> _PROBLEMS TO SOLVE_
- a) In the verse about scolds and water, what did the lady in Prior's lines take so that she would be sure not to scold?
- b) Can you translate this sentence from the verse about scolds and water into Spanish: "So, throwing water on the fire / Will make it but burn up the higher."
- c) Reproduce the verse about scolds and water from "She mounts again, and" to "repeat the dose.", word for word.

======== GIVEN TEXT

She mounts again, and rages more
Than ever vixen did before.
So, throwing water on the fire
Will make it but burn up the higher.
If so, my friend, pray let her take
A second turn into the lake,
And, rather than your patience lose,
Thrice and again repeat the dose.
No brawling wives, no furious wenches,
No fire so hot but water quenches.

In Prior's skilful lines we see
For these another recipe:
A certain lady, we are told,
(A lady, too, and yet a scold)
Was very much reliev'd, you'll say,
By water, yet a different way;
A mouthful of the same she'd take,
Sure not to scold, if not to speak."

A note informs us, "To the honour of the fair sex in the neighbourhood of R****y, this machine has been taken down (as useless) several years.

================
======== DATA LISTING

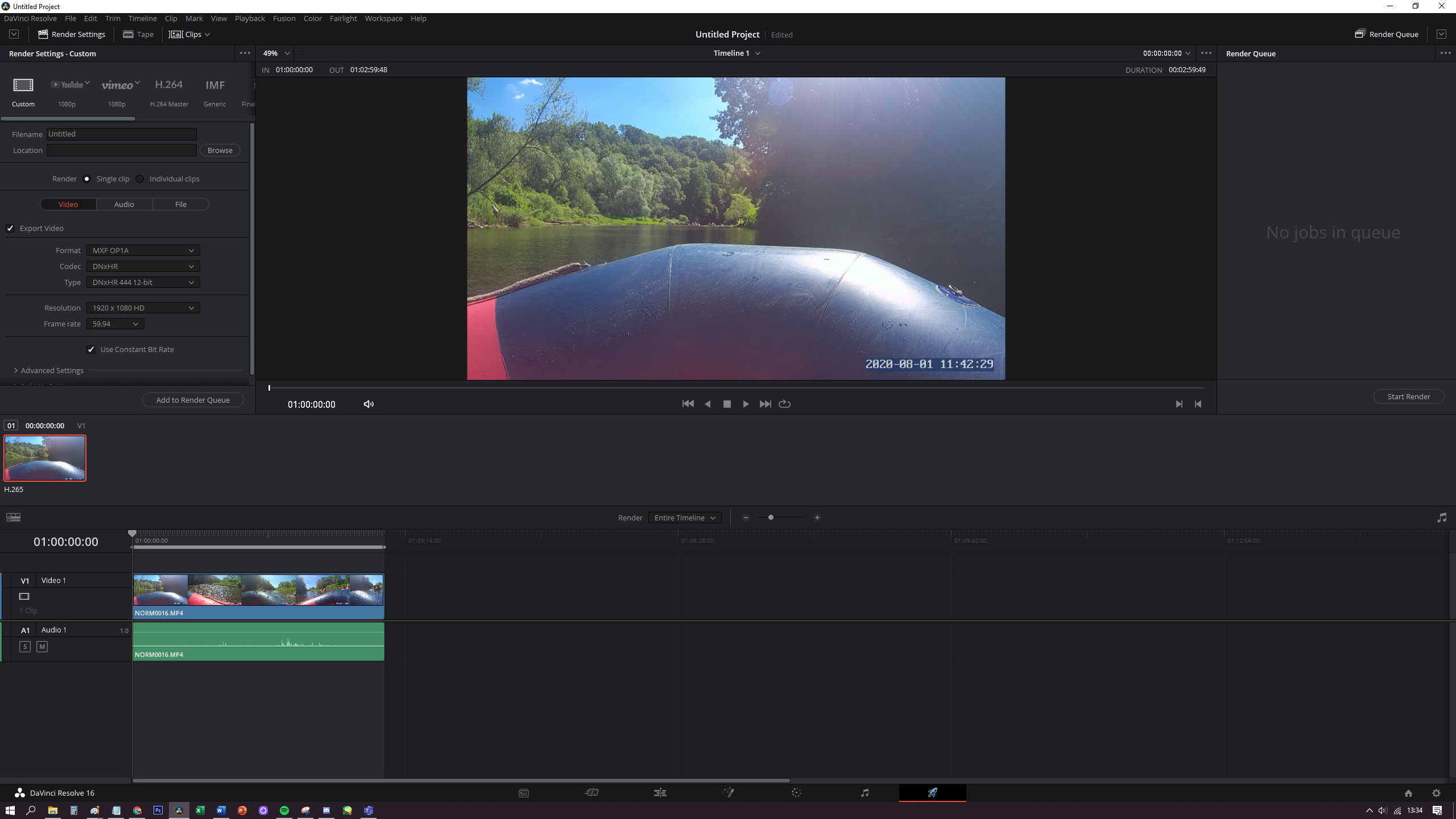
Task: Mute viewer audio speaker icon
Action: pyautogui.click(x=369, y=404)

================
======== DATA LISTING

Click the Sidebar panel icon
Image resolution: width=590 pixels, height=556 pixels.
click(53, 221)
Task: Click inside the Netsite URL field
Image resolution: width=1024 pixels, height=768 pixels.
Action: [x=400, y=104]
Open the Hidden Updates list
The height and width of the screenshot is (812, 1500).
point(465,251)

================
======== DATA LISTING

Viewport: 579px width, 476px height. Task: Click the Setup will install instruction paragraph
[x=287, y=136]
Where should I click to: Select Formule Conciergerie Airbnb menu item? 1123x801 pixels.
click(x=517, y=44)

================

> _SOLUTIONS TO EACH TASK_
- a) A mouthful of water.

- b) Así, echar agua al fuego solo hará que arda aún más alto.

- c)
She mounts again, and rages more
Than ever vixen did before.
So, throwing water on the fire
Will make it but burn up the higher.
If so, my friend, pray let her take
A second turn into the lake,
And, rather than your patience lose,
Thrice and again repeat the dose.